[Short exercise] Put these lines into a JSON list of strings, with each line as its own string and all blank lines dropped. Include every one of the records.

(Entries on where items appear)
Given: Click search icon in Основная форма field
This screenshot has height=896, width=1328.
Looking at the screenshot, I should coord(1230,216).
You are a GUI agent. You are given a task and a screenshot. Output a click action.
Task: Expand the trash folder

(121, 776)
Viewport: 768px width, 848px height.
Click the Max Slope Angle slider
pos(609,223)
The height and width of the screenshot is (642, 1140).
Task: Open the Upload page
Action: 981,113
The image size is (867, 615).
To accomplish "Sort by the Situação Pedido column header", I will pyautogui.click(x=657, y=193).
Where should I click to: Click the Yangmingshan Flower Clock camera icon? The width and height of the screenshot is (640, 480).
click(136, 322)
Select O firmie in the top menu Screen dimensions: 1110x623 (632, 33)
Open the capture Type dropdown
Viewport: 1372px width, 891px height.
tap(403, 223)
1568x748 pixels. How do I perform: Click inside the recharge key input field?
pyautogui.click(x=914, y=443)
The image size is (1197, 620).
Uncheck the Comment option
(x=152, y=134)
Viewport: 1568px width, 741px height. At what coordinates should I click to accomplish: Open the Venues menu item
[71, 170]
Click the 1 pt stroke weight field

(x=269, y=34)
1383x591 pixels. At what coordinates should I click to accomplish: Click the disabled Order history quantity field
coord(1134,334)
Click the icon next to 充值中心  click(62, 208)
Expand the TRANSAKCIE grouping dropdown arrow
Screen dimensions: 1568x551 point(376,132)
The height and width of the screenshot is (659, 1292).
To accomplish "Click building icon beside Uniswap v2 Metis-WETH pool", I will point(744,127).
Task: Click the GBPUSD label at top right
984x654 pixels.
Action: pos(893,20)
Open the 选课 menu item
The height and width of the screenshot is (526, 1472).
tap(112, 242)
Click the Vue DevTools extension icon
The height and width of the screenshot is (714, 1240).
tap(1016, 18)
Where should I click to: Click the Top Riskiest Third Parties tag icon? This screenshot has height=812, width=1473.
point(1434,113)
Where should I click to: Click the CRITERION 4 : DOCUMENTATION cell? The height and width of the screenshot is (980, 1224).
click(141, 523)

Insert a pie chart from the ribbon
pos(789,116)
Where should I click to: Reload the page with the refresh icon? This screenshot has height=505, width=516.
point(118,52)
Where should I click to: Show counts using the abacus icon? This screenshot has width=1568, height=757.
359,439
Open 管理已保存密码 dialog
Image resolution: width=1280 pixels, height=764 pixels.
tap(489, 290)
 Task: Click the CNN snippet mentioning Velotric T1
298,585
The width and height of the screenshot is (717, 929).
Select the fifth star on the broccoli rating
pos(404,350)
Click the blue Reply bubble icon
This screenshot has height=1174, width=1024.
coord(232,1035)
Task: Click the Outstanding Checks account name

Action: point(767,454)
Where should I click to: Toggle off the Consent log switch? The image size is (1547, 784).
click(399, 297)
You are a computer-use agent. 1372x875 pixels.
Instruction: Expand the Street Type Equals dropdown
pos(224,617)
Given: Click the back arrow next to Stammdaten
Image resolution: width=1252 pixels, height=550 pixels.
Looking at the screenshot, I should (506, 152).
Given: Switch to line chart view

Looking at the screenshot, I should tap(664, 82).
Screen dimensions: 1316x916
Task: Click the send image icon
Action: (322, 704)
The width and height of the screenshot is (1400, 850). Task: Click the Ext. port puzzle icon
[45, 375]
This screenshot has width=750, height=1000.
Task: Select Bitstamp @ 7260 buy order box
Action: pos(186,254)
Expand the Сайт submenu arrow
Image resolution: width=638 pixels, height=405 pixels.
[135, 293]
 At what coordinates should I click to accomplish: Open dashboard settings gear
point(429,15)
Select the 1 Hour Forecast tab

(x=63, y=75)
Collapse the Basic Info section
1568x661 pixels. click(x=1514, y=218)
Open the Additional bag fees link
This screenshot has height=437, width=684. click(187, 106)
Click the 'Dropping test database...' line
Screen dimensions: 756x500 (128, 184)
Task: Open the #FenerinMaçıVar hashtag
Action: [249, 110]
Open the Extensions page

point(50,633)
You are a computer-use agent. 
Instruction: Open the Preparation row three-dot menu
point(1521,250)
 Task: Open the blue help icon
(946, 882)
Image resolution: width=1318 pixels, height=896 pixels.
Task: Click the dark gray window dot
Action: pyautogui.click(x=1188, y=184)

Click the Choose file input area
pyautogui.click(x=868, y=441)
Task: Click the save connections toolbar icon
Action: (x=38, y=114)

[Output for this task]
[
  "Given: Click search icon in Основная форма field",
  "This screenshot has height=896, width=1328.",
  "Looking at the screenshot, I should coord(1230,216).",
  "You are a GUI agent. You are given a task and a screenshot. Output a click action.",
  "Task: Expand the trash folder",
  "(121, 776)",
  "Viewport: 768px width, 848px height.",
  "Click the Max Slope Angle slider",
  "pos(609,223)",
  "The height and width of the screenshot is (642, 1140).",
  "Task: Open the Upload page",
  "Action: 981,113",
  "The image size is (867, 615).",
  "To accomplish \"Sort by the Situação Pedido column header\", I will pyautogui.click(x=657, y=193).",
  "Where should I click to: Click the Yangmingshan Flower Clock camera icon? The width and height of the screenshot is (640, 480).",
  "click(136, 322)",
  "Select O firmie in the top menu Screen dimensions: 1110x623 (632, 33)",
  "Open the capture Type dropdown",
  "Viewport: 1372px width, 891px height.",
  "tap(403, 223)",
  "1568x748 pixels. How do I perform: Click inside the recharge key input field?",
  "pyautogui.click(x=914, y=443)",
  "The image size is (1197, 620).",
  "Uncheck the Comment option",
  "(x=152, y=134)",
  "Viewport: 1568px width, 741px height. At what coordinates should I click to accomplish: Open the Venues menu item",
  "[71, 170]",
  "Click the 1 pt stroke weight field",
  "(x=269, y=34)",
  "1383x591 pixels. At what coordinates should I click to accomplish: Click the disabled Order history quantity field",
  "coord(1134,334)",
  "Click the icon next to 充值中心  click(62, 208)",
  "Expand the TRANSAKCIE grouping dropdown arrow",
  "Screen dimensions: 1568x551 point(376,132)",
  "The height and width of the screenshot is (659, 1292).",
  "To accomplish \"Click building icon beside Uniswap v2 Metis-WETH pool\", I will point(744,127).",
  "Task: Click the GBPUSD label at top right",
  "984x654 pixels.",
  "Action: pos(893,20)",
  "Open the 选课 menu item",
  "The height and width of the screenshot is (526, 1472).",
  "tap(112, 242)",
  "Click the Vue DevTools extension icon",
  "The height and width of the screenshot is (714, 1240).",
  "tap(1016, 18)",
  "Where should I click to: Click the Top Riskiest Third Parties tag icon? This screenshot has height=812, width=1473.",
  "point(1434,113)",
  "Where should I click to: Click the CRITERION 4 : DOCUMENTATION cell? The height and width of the screenshot is (980, 1224).",
  "click(141, 523)",
  "Insert a pie chart from the ribbon",
  "pos(789,116)",
  "Where should I click to: Reload the page with the refresh icon? This screenshot has height=505, width=516.",
  "point(118,52)",
  "Where should I click to: Show counts using the abacus icon? This screenshot has width=1568, height=757.",
  "359,439",
  "Open 管理已保存密码 dialog",
  "Image resolution: width=1280 pixels, height=764 pixels.",
  "tap(489, 290)",
  " Task: Click the CNN snippet mentioning Velotric T1",
  "298,585",
  "The width and height of the screenshot is (717, 929).",
  "Select the fifth star on the broccoli rating",
  "pos(404,350)",
  "Click the blue Reply bubble icon",
  "This screenshot has height=1174, width=1024.",
  "coord(232,1035)",
  "Task: Click the Outstanding Checks account name",
  "Action: point(767,454)",
  "Where should I click to: Toggle off the Consent log switch? The image size is (1547, 784).",
  "click(399, 297)",
  "You are a computer-use agent. 1372x875 pixels.",
  "Instruction: Expand the Street Type Equals dropdown",
  "pos(224,617)",
  "Given: Click the back arrow next to Stammdaten",
  "Image resolution: width=1252 pixels, height=550 pixels.",
  "Looking at the screenshot, I should (506, 152).",
  "Given: Switch to line chart view",
  "Looking at the screenshot, I should tap(664, 82).",
  "Screen dimensions: 1316x916",
  "Task: Click the send image icon",
  "Action: (322, 704)",
  "The width and height of the screenshot is (1400, 850). Task: Click the Ext. port puzzle icon",
  "[45, 375]",
  "This screenshot has width=750, height=1000.",
  "Task: Select Bitstamp @ 7260 buy order box",
  "Action: pos(186,254)",
  "Expand the Сайт submenu arrow",
  "Image resolution: width=638 pixels, height=405 pixels.",
  "[135, 293]",
  " At what coordinates should I click to accomplish: Open dashboard settings gear",
  "point(429,15)",
  "Select the 1 Hour Forecast tab",
  "(x=63, y=75)",
  "Collapse the Basic Info section",
  "1568x661 pixels. click(x=1514, y=218)",
  "Open the Additional bag fees link",
  "This screenshot has height=437, width=684. click(187, 106)",
  "Click the 'Dropping test database...' line",
  "Screen dimensions: 756x500 (128, 184)",
  "Task: Open the #FenerinMaçıVar hashtag",
  "Action: [249, 110]",
  "Open the Extensions page",
  "point(50,633)",
  "You are a computer-use agent. ",
  "Instruction: Open the Preparation row three-dot menu",
  "point(1521,250)",
  " Task: Open the blue help icon",
  "(946, 882)",
  "Image resolution: width=1318 pixels, height=896 pixels.",
  "Task: Click the dark gray window dot",
  "Action: pyautogui.click(x=1188, y=184)",
  "Click the Choose file input area",
  "pyautogui.click(x=868, y=441)",
  "Task: Click the save connections toolbar icon",
  "Action: (x=38, y=114)"
]